Sur la décision fixant le pays de renvoi :

9. En premier lieu, la décision fixant le pays de renvoi rappelle la nationalité du requérant et les décisions de l'office français de protection des réfugiés et apatrides et de la cour nationale du droit d'asile et mentionne que le requérant n'établit pas être exposé à des peines ou traitements contraires à la convention européenne des droits de l'homme en cas de retour dans son pays d'origine car il ne produit aucun élément permettant d'établir la réalité et le caractère personnel des risques allégués et que la décision qui lui est opposée ne contrevient pas, notamment, à l'article 3 de la convention européenne de sauvegarde des droits de l'homme et des libertés fondamentales.

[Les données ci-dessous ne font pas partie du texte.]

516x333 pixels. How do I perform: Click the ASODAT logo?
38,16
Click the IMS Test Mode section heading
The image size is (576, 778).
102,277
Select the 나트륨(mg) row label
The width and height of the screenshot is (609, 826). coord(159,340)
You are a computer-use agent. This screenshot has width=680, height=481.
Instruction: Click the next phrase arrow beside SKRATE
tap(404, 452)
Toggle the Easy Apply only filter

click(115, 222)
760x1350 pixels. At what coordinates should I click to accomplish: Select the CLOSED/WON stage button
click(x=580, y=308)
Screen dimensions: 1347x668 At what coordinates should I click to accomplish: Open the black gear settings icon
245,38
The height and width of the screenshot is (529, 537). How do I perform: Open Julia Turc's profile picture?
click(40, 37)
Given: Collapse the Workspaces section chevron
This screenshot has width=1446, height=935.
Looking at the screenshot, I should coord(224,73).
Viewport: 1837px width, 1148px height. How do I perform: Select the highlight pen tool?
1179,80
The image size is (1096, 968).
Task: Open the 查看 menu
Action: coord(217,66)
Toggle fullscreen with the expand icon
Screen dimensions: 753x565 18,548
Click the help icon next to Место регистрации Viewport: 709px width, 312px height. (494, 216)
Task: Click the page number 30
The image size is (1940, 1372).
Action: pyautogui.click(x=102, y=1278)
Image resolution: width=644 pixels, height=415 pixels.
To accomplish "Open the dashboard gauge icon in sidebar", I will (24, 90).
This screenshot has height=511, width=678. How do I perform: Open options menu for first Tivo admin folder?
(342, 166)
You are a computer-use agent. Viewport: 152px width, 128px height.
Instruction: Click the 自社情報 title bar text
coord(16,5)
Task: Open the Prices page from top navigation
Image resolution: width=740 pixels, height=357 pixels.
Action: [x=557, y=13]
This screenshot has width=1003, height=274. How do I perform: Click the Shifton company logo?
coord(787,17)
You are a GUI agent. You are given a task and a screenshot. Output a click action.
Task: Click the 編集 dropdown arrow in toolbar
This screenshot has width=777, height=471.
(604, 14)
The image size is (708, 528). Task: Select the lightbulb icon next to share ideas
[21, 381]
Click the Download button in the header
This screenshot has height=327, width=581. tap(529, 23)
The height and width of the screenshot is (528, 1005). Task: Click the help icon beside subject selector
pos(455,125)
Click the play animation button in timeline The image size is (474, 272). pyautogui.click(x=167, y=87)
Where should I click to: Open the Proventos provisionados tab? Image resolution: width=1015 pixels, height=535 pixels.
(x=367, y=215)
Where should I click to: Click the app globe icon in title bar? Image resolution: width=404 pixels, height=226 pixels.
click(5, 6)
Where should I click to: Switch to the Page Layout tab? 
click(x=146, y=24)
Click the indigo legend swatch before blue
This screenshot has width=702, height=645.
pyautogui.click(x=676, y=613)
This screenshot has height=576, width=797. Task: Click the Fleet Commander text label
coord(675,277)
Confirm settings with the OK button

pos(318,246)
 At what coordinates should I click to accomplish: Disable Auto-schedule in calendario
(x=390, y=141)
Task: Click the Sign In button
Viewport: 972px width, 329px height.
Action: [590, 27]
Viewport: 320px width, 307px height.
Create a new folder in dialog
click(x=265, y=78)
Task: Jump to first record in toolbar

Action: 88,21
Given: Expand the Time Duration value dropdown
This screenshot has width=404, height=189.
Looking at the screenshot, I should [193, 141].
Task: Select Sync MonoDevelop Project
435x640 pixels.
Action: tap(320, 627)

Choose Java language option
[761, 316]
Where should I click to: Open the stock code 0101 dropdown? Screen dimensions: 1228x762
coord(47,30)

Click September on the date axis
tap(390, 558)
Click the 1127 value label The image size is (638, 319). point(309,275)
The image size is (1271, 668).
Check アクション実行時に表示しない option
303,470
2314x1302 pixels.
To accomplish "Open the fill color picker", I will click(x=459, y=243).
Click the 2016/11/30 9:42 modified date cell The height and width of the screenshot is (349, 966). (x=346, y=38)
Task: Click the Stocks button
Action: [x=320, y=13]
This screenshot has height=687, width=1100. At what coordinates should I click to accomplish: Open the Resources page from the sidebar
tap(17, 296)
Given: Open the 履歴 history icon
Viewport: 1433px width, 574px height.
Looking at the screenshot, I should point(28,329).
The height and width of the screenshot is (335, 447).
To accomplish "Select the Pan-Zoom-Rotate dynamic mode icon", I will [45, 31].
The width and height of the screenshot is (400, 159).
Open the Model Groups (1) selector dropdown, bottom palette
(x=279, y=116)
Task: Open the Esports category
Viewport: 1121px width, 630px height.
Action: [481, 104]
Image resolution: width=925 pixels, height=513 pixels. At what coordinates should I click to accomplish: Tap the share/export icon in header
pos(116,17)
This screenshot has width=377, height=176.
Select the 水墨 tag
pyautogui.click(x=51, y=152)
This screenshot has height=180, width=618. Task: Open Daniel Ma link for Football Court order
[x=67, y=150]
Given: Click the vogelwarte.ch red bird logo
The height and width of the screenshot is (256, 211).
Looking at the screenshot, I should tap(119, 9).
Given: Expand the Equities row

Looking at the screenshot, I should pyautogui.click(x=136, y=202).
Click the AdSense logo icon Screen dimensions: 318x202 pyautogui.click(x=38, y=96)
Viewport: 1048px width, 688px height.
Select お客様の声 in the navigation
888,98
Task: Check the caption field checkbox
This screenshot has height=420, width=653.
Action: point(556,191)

Par suite, le requérant n'est pas fondé à soutenir que la décision fixant le pays de renvoi n'est pas motivée.

10. En deuxième lieu, l'obligation de quitter le territoire n'est pas prise pour l'application de la décision fixant le pays de renvoi. Par suite, le moyen du requérant tiré de ce que la décision fixant le pays de renvoi constituant un élément indissociable de l'obligation de quitter le territoire, l'annulation de cette décision fixant le pays de renvoi doit entraîner l'annulation de l'obligation de quitter le territoire ne peut être accueilli.

11. Enfin, aux termes de l'article L. 721-4 du code de l'entrée et du séjour des étrangers et du droit d'asile : " Un étranger ne peut être éloigné à destination d'un pays s'il établit que sa vie ou sa liberté y sont menacées ou qu'il y est exposé à des traitements contraires aux stipulations de l'article 3 de la Convention européenne de sauvegarde des droits de l'homme et des libertés fondamentales du 4 novembre 1950. ". Aux termes de l'article 3 de la convention européenne de sauvegarde des droits de l'homme et des libertés fondamentales : " Nul ne peut être soumis à la torture ni à des peines ou traitements inhumains ou dégradants ". Si le requérant soutient qu'il craint pour sa sécurité en cas de retour dans son pays, il n'apporte aucun commencement de preuve à l'appui de ses allégations. Par suite, la décision fixant le pays de renvoi attaquée ne méconnaît pas les dispositions de l'article L. 721-4 du code de l'entrée et du séjour des étrangers et du droit d'asile et les stipulations de l'article 3 précité de la convention européenne de sauvegarde des droits de l'homme et des libertés fondamentales.

12. Il résulte de tout ce qui précède que la requête de M. A doit être rejetée y compris, par voie de conséquence, ses conclusions en injonction.

D E C I D E :

Article 1er : M. A est admis, à titre provisoire, à l'aide juridictionnelle.

Article 2 : La requête présentée par M. A est rejetée.

Article 3 : Le présent jugement sera notifié à M. B A et au préfet

d'Indre-et-Loire.

Rendu public par mise à disposition au greffe le 14 février 2024.

Le magistrat désigné,

Jean-Michel DELANDRE

La greffière,

Florence PINGUET-COMMEREUCLa République mande et ordonne au préfet d'Indre-et-Loire en ce qui le concerne ou à tous commissaires de justice à ce requis en ce qui concerne les voies de droit commun contre les parties privées de pourvoir à l'exécution de la présente décision.